■ What to produce ■
Please look for the string "Given" below and report every line in which it occurs.

■ Pixel coordinate grounding data ■

====

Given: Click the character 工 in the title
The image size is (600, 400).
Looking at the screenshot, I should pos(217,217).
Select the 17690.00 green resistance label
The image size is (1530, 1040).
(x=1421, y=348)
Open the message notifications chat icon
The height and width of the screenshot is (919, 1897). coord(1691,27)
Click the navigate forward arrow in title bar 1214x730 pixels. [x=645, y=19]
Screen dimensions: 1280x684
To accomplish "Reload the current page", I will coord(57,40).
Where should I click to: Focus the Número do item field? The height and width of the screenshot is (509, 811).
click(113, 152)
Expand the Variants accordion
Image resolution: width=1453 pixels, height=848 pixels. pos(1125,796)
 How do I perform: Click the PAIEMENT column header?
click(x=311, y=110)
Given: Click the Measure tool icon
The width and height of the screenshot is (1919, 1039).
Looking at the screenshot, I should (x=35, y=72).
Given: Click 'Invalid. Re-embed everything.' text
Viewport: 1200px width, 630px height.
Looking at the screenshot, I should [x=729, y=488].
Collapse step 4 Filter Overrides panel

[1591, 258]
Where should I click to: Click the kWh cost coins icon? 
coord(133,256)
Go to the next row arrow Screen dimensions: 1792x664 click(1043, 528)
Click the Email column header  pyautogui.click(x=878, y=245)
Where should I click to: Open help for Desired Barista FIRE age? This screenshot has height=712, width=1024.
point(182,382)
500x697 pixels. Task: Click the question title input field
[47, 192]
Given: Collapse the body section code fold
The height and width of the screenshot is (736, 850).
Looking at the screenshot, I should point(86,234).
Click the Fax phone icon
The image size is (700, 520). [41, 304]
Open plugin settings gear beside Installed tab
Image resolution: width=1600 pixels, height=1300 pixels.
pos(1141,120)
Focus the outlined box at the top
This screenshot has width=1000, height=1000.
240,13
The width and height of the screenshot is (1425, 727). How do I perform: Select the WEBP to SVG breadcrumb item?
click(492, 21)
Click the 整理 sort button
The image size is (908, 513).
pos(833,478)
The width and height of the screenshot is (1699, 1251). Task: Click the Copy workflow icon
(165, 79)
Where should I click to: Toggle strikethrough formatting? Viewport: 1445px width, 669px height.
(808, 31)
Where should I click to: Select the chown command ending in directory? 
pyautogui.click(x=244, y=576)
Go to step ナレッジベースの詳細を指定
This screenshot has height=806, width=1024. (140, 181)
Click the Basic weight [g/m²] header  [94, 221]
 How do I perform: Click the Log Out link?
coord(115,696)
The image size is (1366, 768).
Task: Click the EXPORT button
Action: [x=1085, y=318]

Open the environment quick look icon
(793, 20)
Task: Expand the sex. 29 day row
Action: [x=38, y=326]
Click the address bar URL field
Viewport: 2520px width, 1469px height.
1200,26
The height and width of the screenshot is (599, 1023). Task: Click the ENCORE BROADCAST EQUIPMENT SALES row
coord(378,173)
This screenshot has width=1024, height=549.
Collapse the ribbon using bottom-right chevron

====

■ Answer to this problem ■
Given: Click the character 工 in the title
Given: Click the Measure tool icon
Given: Click 'Invalid. Re-embed everything.' text
Given: Collapse the body section code fold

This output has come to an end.